Some of my critics accused me of glossing over the horror and virtual enslavement of the Thai women that are in the sex trade today. In those grim situations, and they exist all over the world, where women are sexually enslaved, I don’t gloss over it. But I also don’t accept a simple black and white, Manichean portrayal of the situation. There is a certain moralism that is so lofty, that the moral person is unable to see the ground of reality, where things are morally ambiguous, below him.
I certainly don’t think that the women in the Thai sex-tourism trade are fortunate, or that they would choose this way of life if they had better alternatives. Their condition is one of rural poverty, and the choice they have is to live in poverty, often with men who abuse them back home, or perhaps to work in sweatshops for meager wages, or dance half-naked around a pole at some club and make money off of foreign tourists. They are agents of their condition in the sense that they do choose to be bargirls because they can earn a lot of money that way, and they use all their considerable charm to get foreign men to pay them for sex.
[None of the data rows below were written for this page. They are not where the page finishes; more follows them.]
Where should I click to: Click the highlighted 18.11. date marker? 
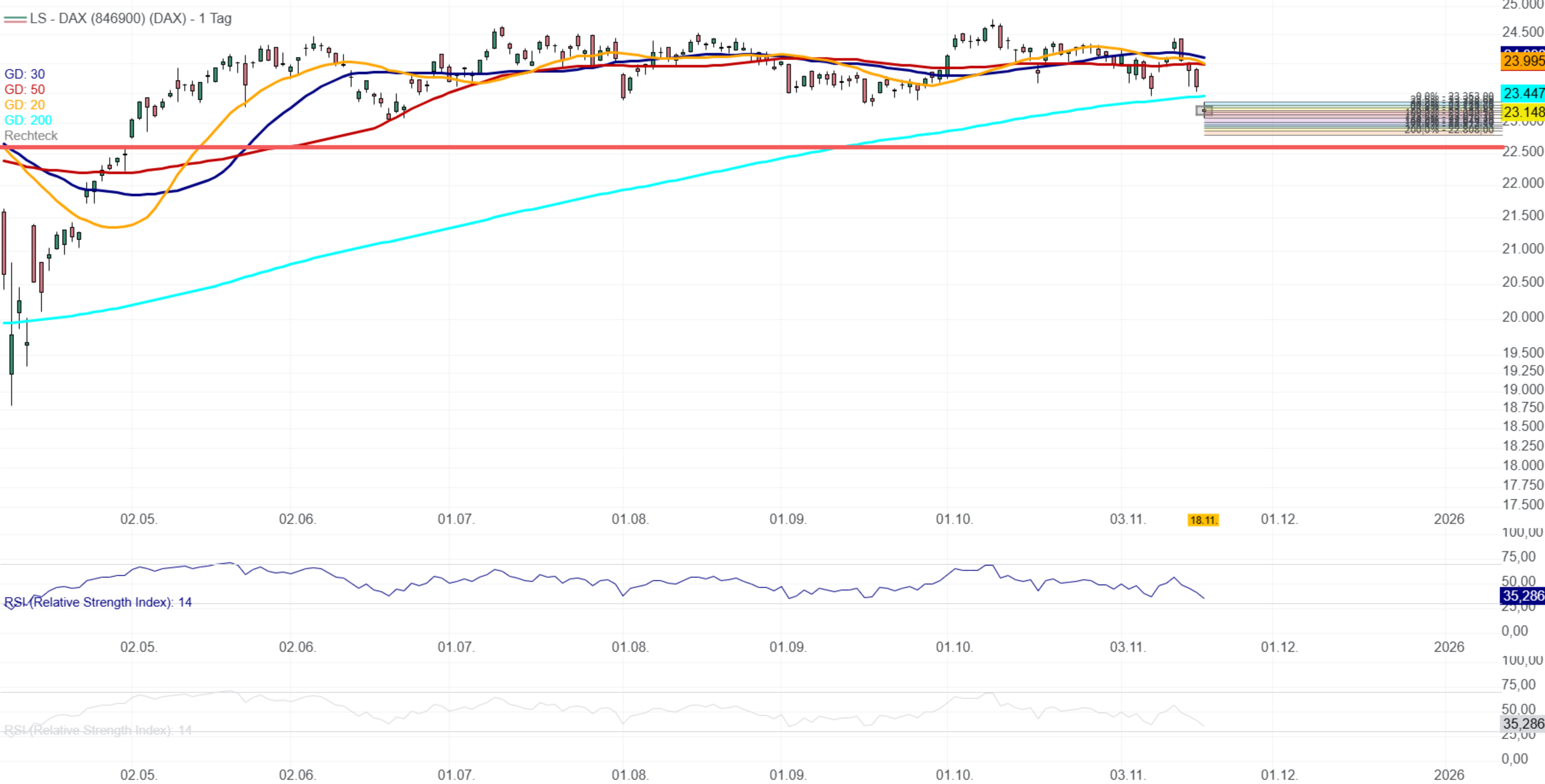point(1202,520)
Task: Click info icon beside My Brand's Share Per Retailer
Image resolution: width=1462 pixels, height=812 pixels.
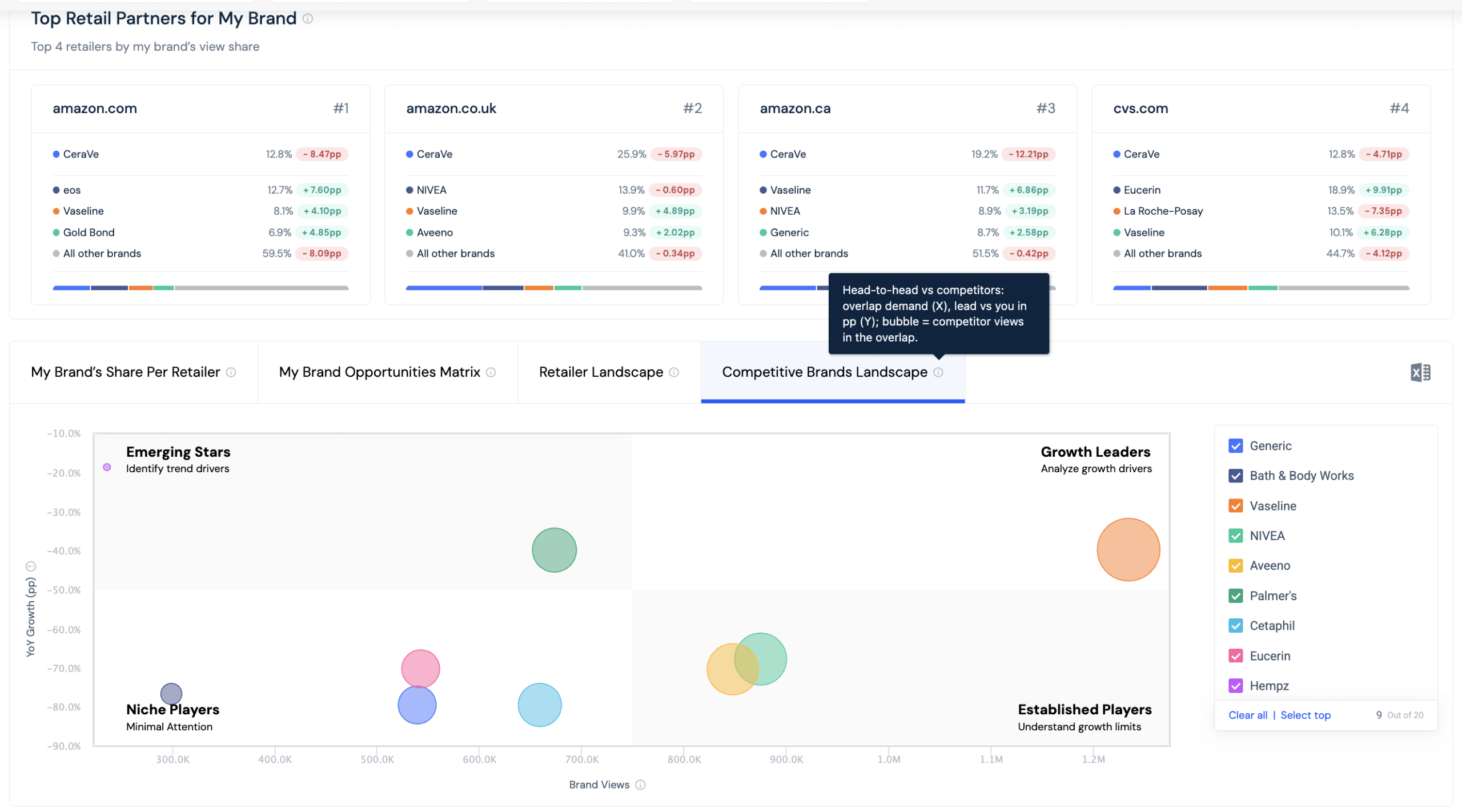Action: 231,372
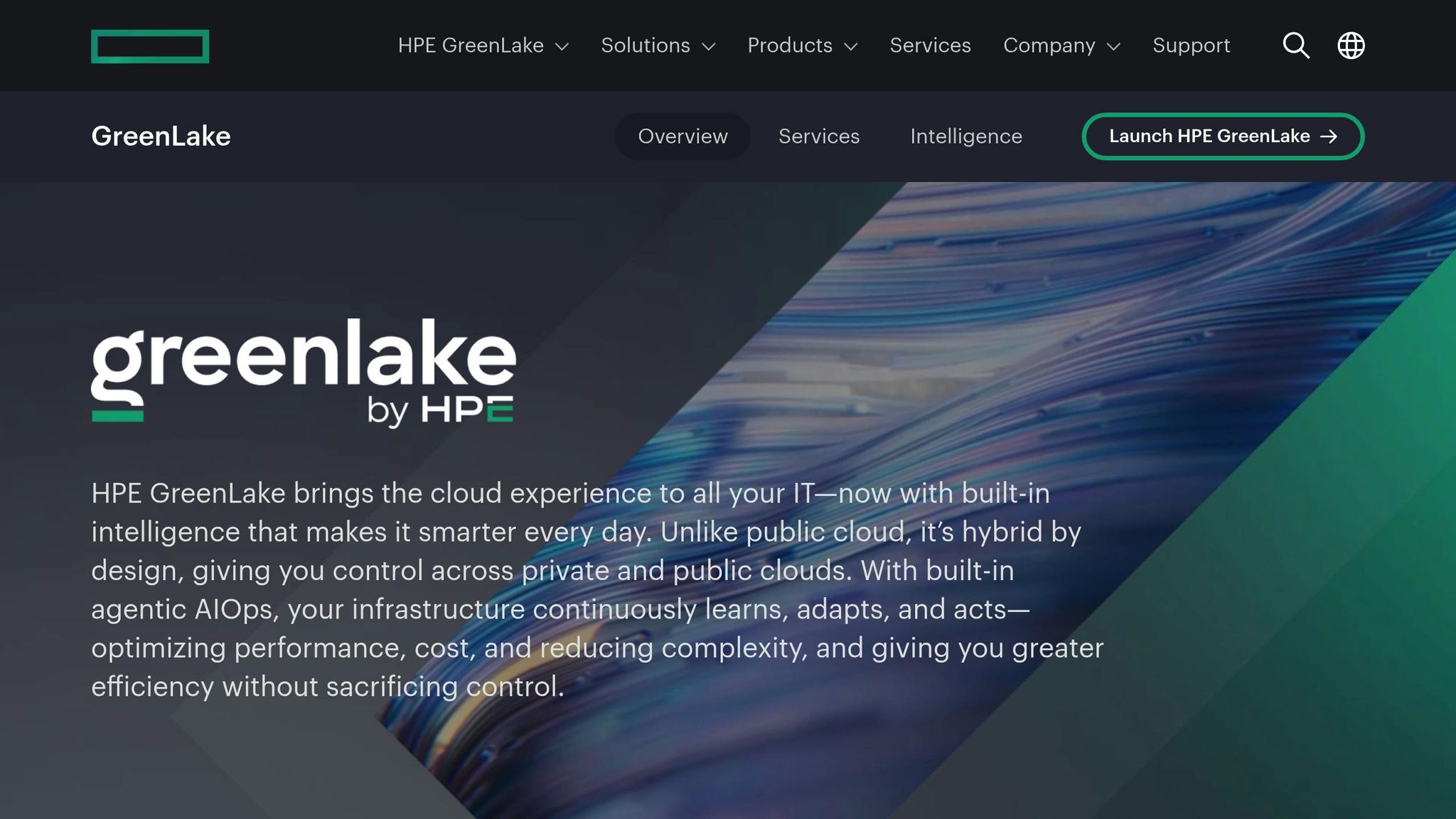Image resolution: width=1456 pixels, height=819 pixels.
Task: Navigate to Support from the top menu
Action: (1191, 46)
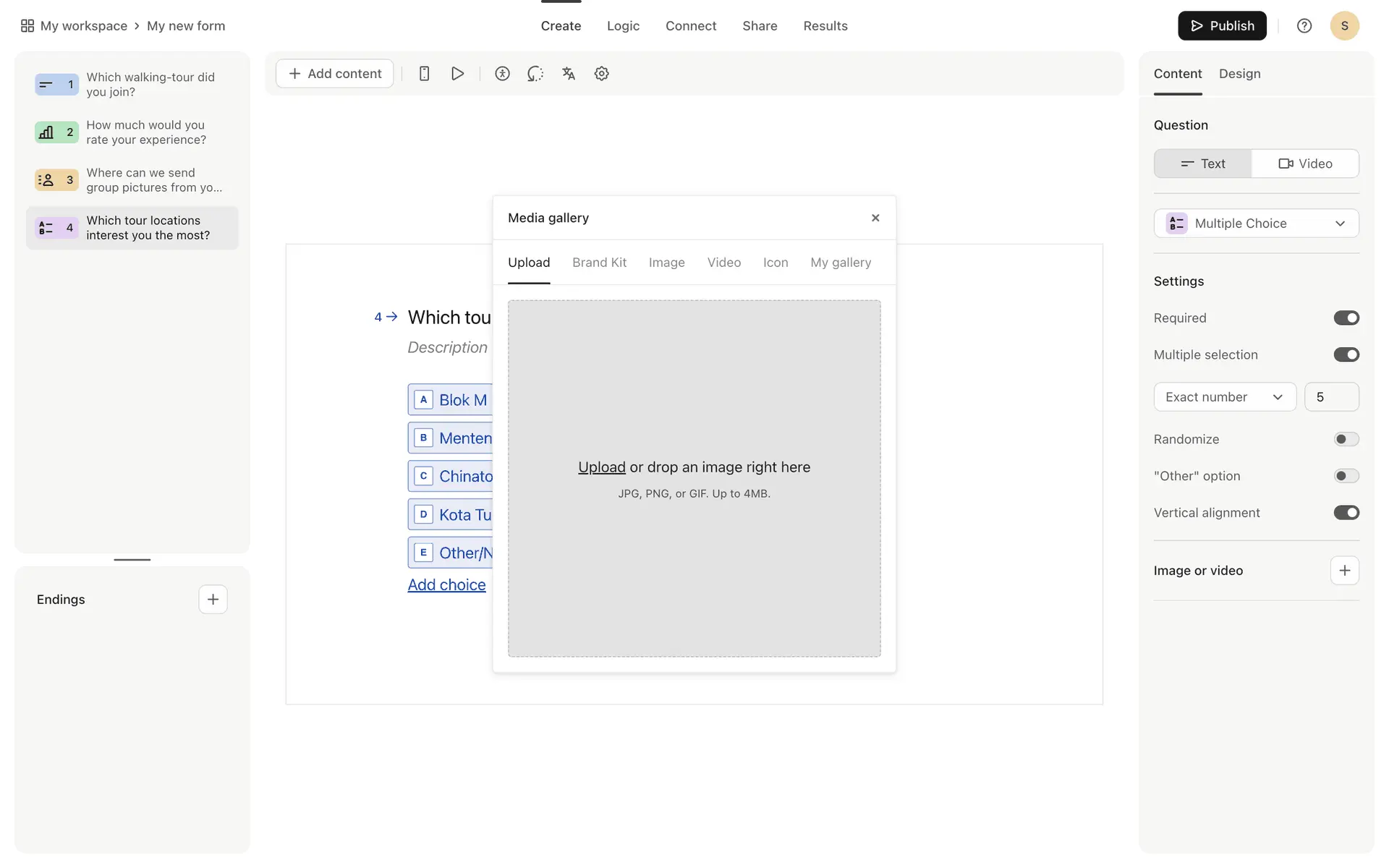Screen dimensions: 1389x868
Task: Add image or video plus icon
Action: 1344,571
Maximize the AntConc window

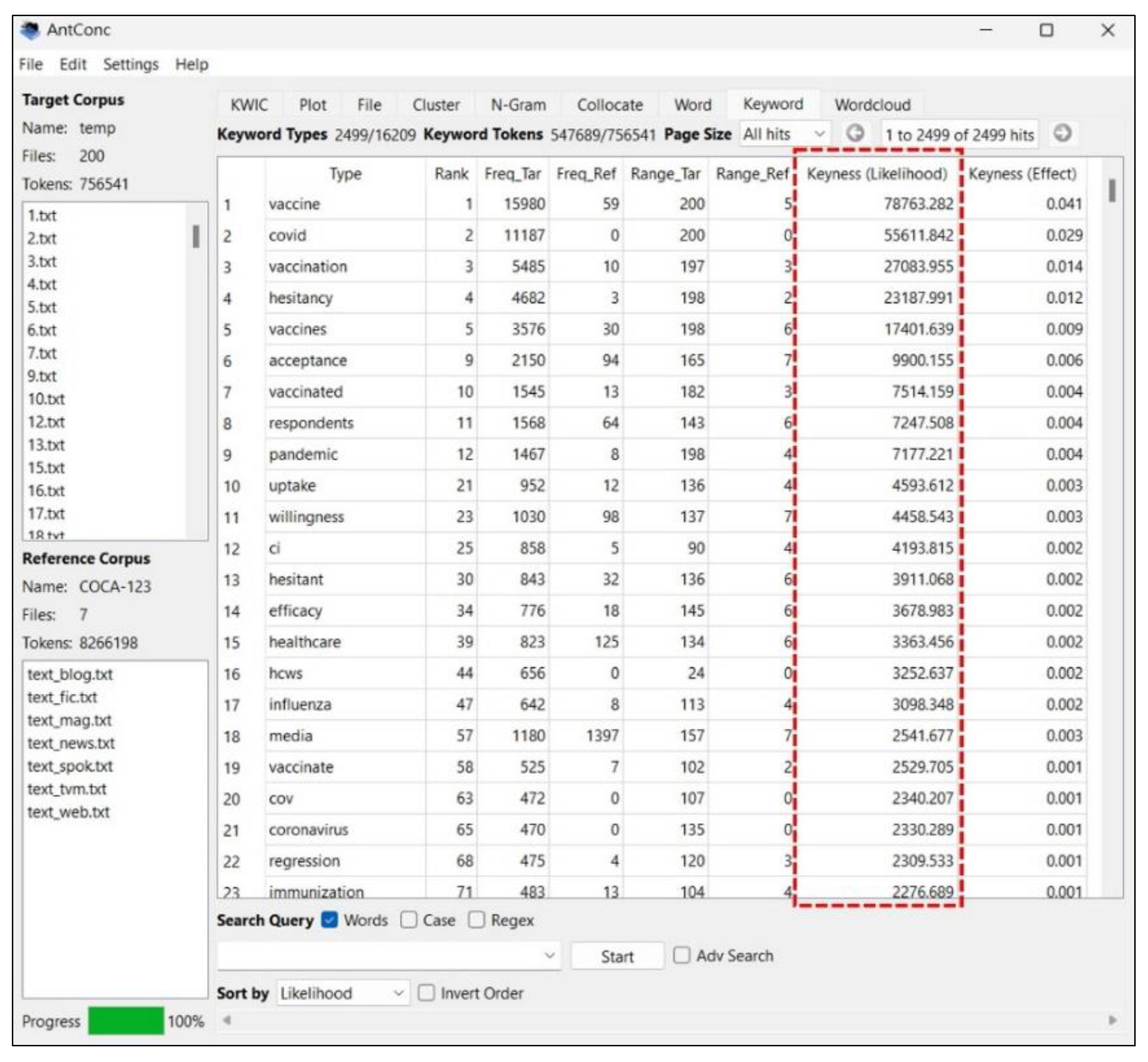(1046, 30)
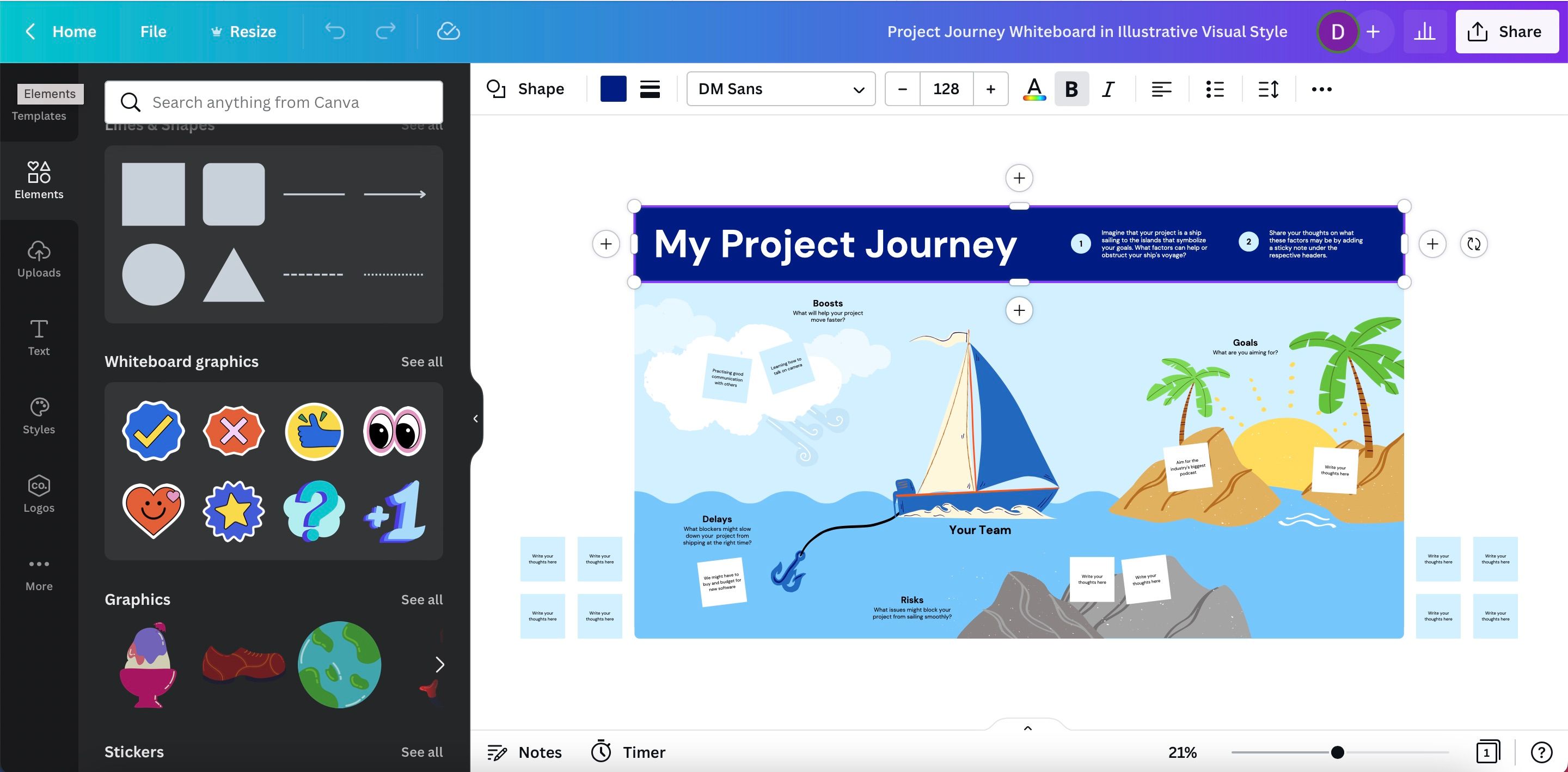This screenshot has width=1568, height=772.
Task: Toggle italic formatting
Action: tap(1108, 89)
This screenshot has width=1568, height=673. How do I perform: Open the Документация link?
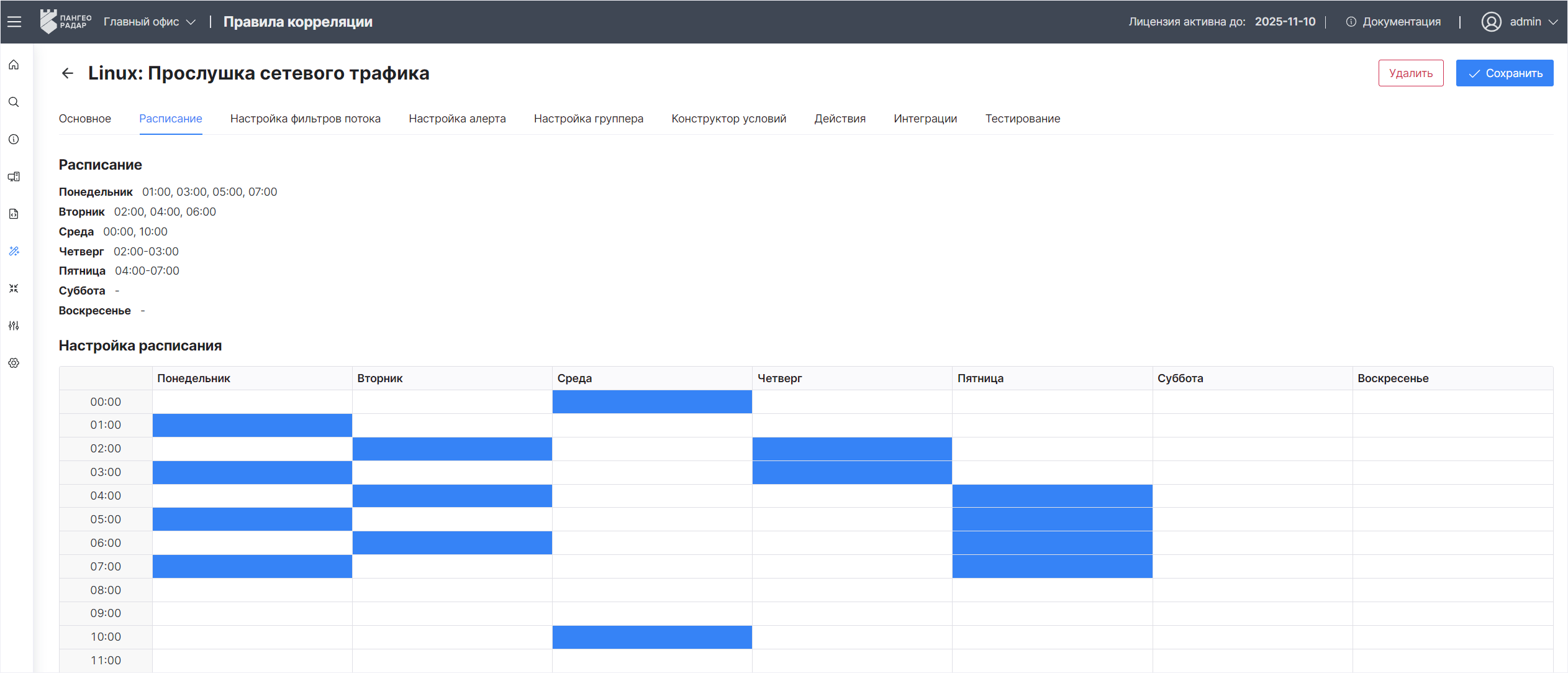[1401, 22]
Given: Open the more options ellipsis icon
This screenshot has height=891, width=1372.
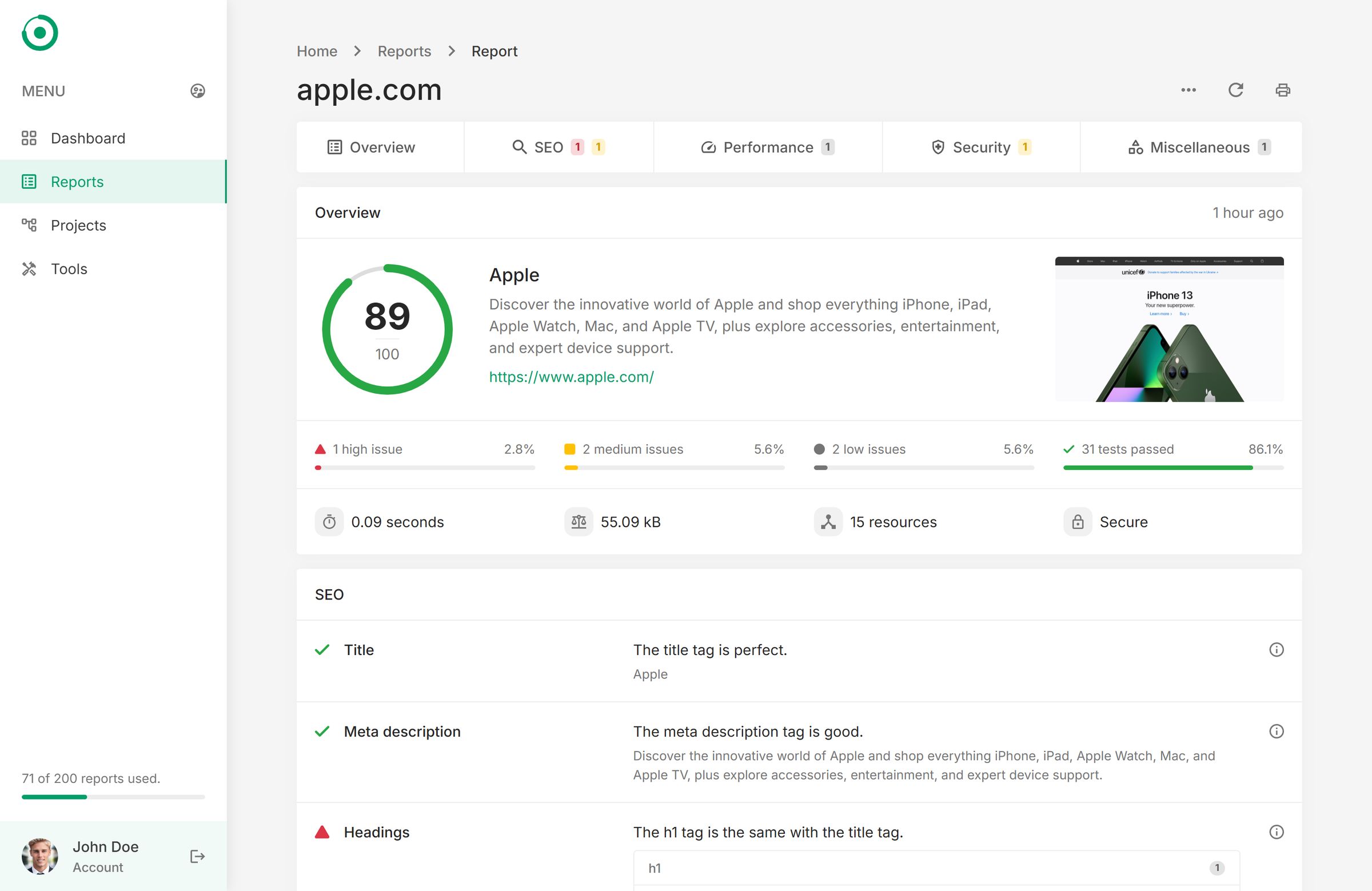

Several reviews criticized the language you used to describe women. What do you make of the critique?
Some critics seem to think I am making an apologia for the system. And that surprises me because in my mind and in my heart, I am not making an apologia for anything — I am describing a world that existed.
Where the writing might seem enthusiastic, I am trying to convey the excitement that the discovery of Eastern sexuality created in the minds of the discoverers. When I talk about slender, seductive Asian women, which I do, briefly, perhaps twice in more than 300 pages, I am trying to see these women through the eyes of the visitors, who do find them irresistibly seductive. But I am not trying to make a judgment of my own. Some of it these stories are ugly, some are not. I tell them without putting moral labels on them.